O que se passou hoje no Chipre mostra como a crise europeia ainda não bateu no fundo. A partir do momento em que o dinheiro que está no banco já não é de quem o depositou, o Chipre é a Argentina e Portugal para lá caminha.

Por enquanto, os banqueiros ainda têm governos em Portugal, na Grécia e no Chipre que permitam a rapina.
Mas quanto tempo passará antes de acontecer algo de politicamente muito violento?


De Soberania monetária ou extorsão financei a 18 de Março de 2013 às 16:32
Um não-soberano não garante nada
-por João Galamba ,

O mais relevante no plano de resgate do Chipre não é saber se o envolvimento dos depositantes é justo; é perceber a razão pela qual esse envolvimento, justo ou injusto, se tornou necessário. Se os EUA ou o Reino Unido fizessem exactamente o mesmo que o Chipre e decidissem taxar os depositantes, estaríamos a falar de um imposto sobre a poupança. Podíamos discutir se isto faria ou não sentido e se era justo ou injusto, mas ninguém diria que tal medida poria em risco a estabilidade do sistema financeiro americano ou inglês. No caso do Chipre, a história é radicalmente diferente. Ao contrário do que acontece em Estados com soberania monetária, o Chipre teve de penalizar os depositantes para os salvar. É isto, e não o simpes facto de os ter penalizado, que torna o caso do Chipre relevante.

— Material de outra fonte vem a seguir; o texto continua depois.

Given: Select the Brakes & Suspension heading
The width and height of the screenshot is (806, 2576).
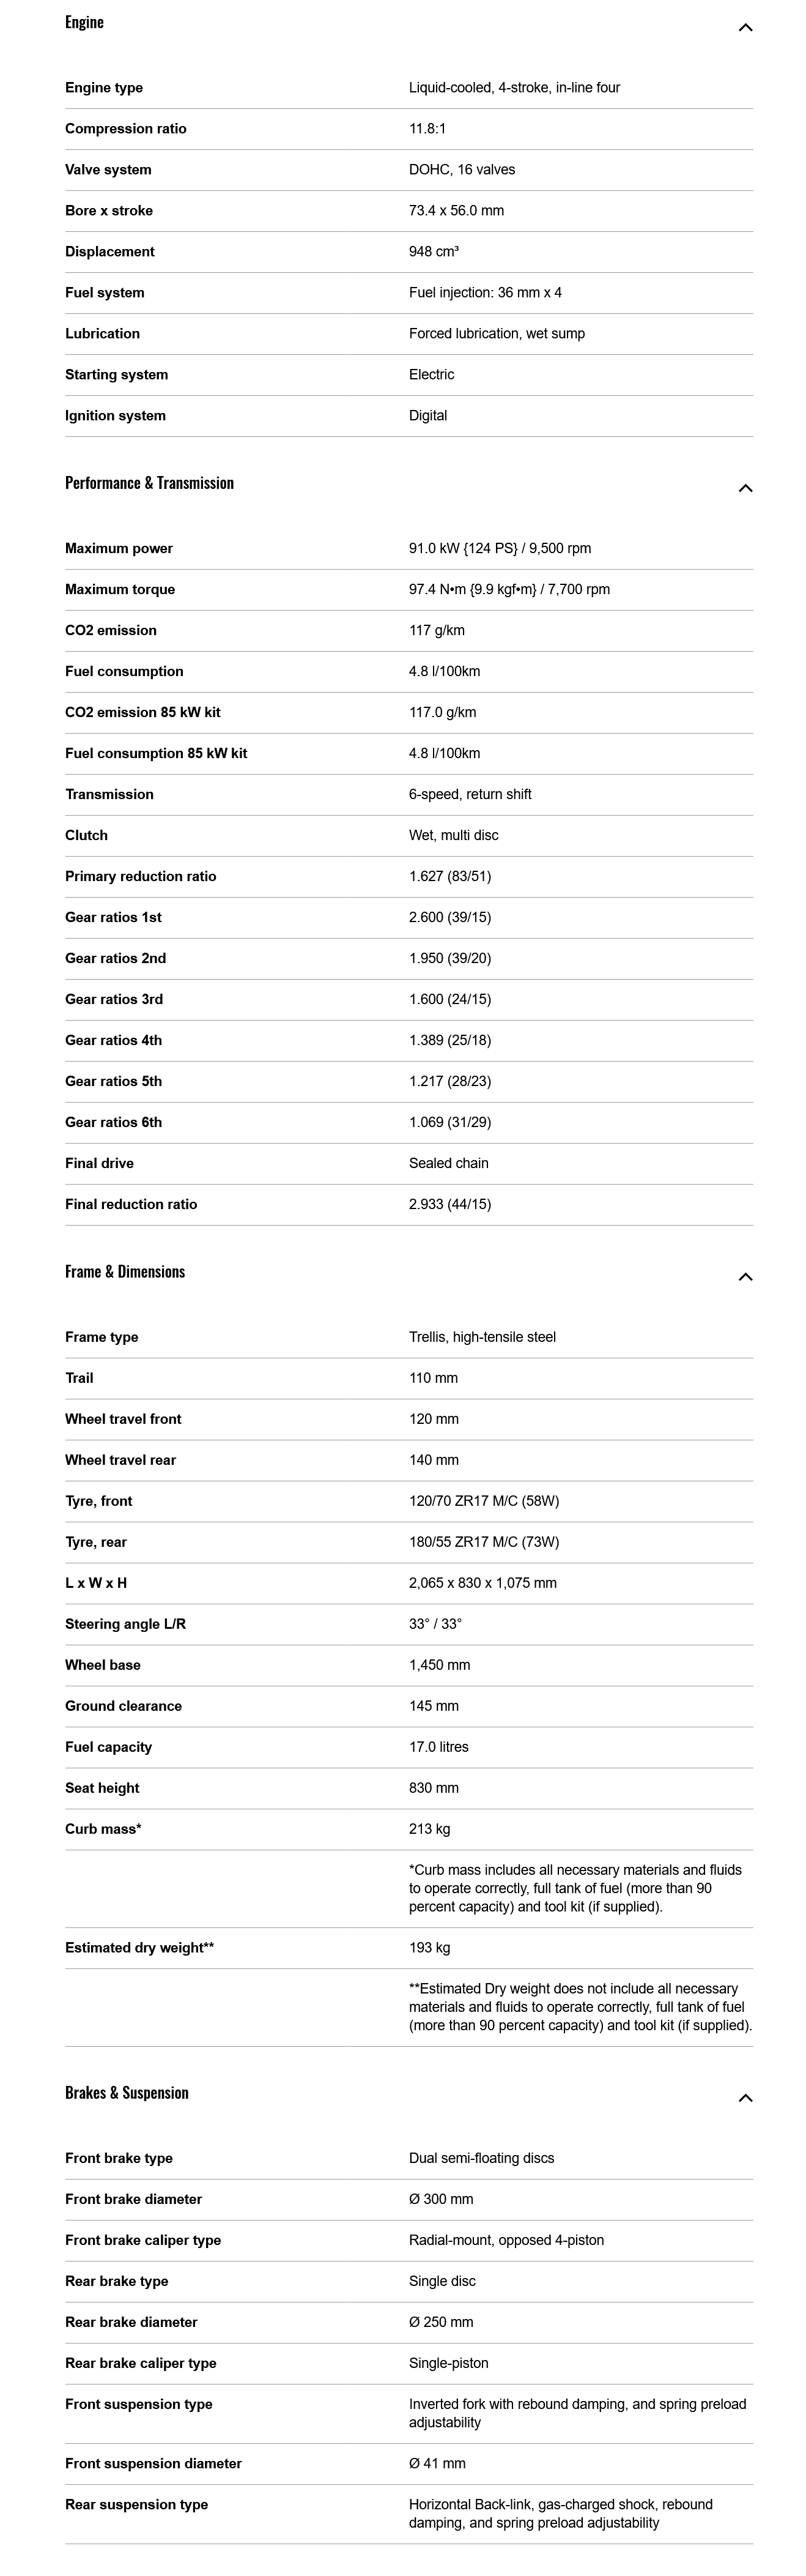Looking at the screenshot, I should click(x=126, y=2093).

Sem garantia europeia dos depósitos, não há maneira de garantir a tal separação entre bancos e Estados, o que expõe todo o sistema ao risco de insolvência. No fundo o Chipre mostra que, apesar dos LTRO e das OMT, não é possível garantir a integridade financeira da moeda única sem uma verdadeira união orçamental. Isto acontece faça o BCE o que fizer. Na ausência de um verdadeiro soberano, a famosa União Bancária - que é a nova utopia para garantir a integridade da moeda única - é um castelo de cartas.